Russian archpriest and Jewish convert (1425–1488)

Aleksei (Алексей; c. 1425 – 1488) was a Russian archpriest who became known for converting to Judaism.

==Life==
Aleksei was born probably in Novgorod around 1425.

Aleksei became a convert to Judaism in the last quarter of the fifteenth century during a schism within the Russian Orthodox Church under the influence of Skhariyah (Zechariah), of Kiev whose judaising idea spread among Orthodox believers Pskov and Novgorod. Skhariyah belonged to the suite of the Gediminid prince Michael Olelkovich, who came to Novgorod in 1471. The first convert in Novgorod was the priest Dionisy (Denis), who introduced to Skhariyah his colleague, the archpriest (protopop) Aleksei. The latter was the most zealous of the new converts, and did successful missionary work among all classes, especially among the clergy. The new community appreciated his labors so highly that the name of Abraham was conferred upon him, while his wife's name was changed to Sarah. The works of Joseph of Volokolamsk tells how the Jew "first of all seduced the priest Denis and converted him to Judaism; and Denis brought to him the archpriest Aleksey, and he also was an apostate from the unsillied, true and Christian faith".

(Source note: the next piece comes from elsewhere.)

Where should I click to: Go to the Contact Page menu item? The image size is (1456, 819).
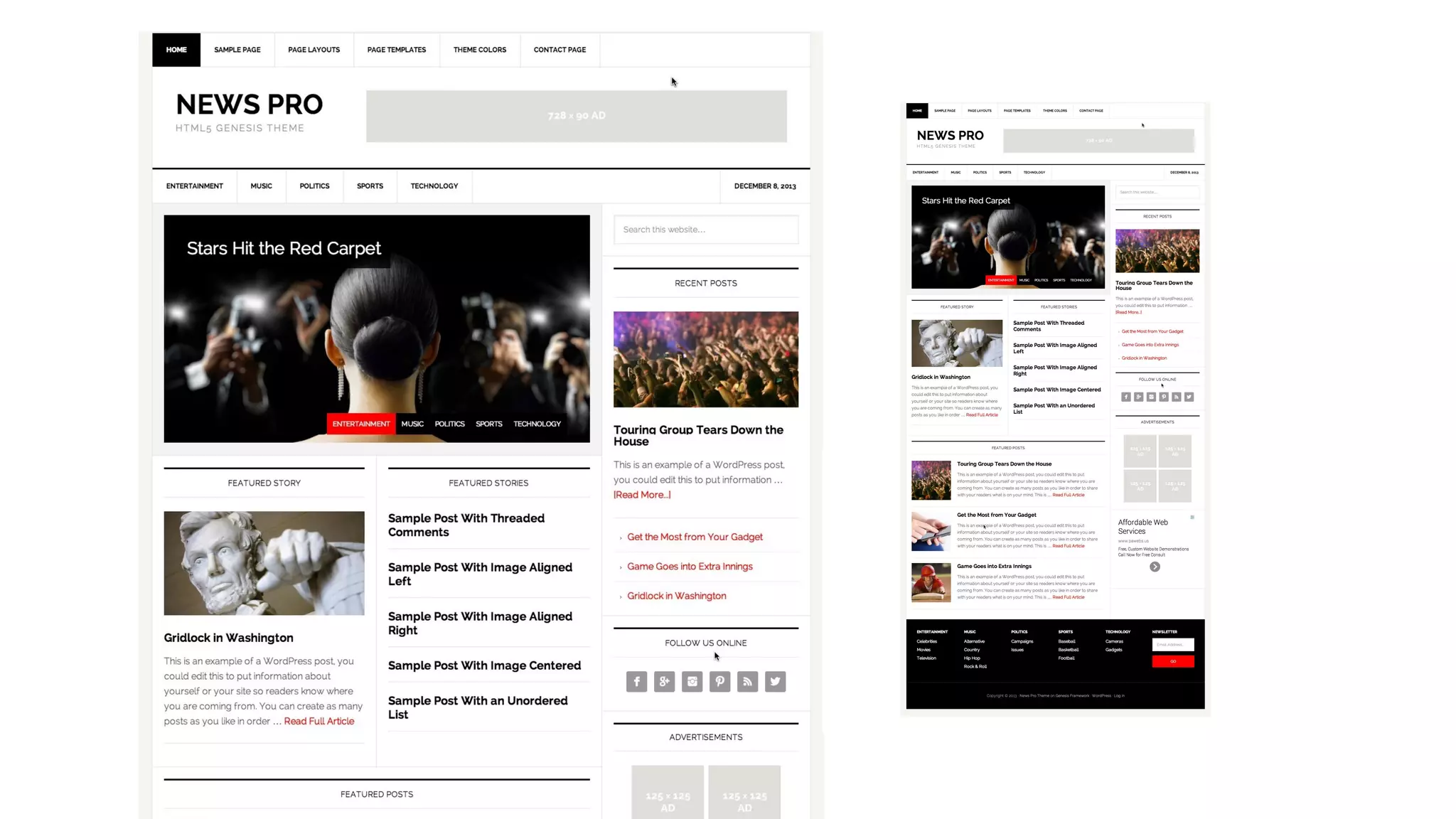click(560, 50)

When the grand prince of Moscow, Ivan III, visited Novgorod in 1480, Aleksei found favor in his eyes. The grand prince took Aleksei with him to Moscow and put him at the head of the Cathedral of the Dormition, while his friend Dionisy was at the same time appointed priest of the Archangel Cathedral in the same city. Aleksei enjoyed the confidence of the grand prince in a high degree and had free access to him. The court party of Sophia Paleologue alleged that he succeeded in converting his secretary, Fyodor Kuritsyn, the archimandrite Zosima, the monk Zechariah, Elena of Moldavia (wife of Ivan the Young), and many other prominent personages. The grand prince at first, probably for political reasons, protected the heretics, but later on was constrained to persecute them. This campaign resulted in Helena's son Dmitry being disinherited in favour of Sophia's son Vasily.

He died in Moscow in 1488.

==Resources==
- Rosenthal, Herman, "Aleksei". Jewish Encyclopedia. Funk and Wagnalls, 1901–1906, citing:
  - Platon, Kratkaya Tserkovnaya Rossiskaya Istoriya, Moscow, 1833;
  - N. Rudnev, Rassuzhdenie o Yeresyakh i Raskolakh Byvshikh v Russkoi Tserkvi so Vremeni Vladimira Velikago do Ioanna Groznago (Treatise on the Sects and Schism in the Russian Church, from the time of Vladimir the Great to Ivan the Terrible), Moscow, 1838;
  - Karamzin, Istoriya Rossii, vi. 154;
  - Panov, Zhurnal Ministerstva Narodnago Prosvyeshcheniya, No. 159, p. 261.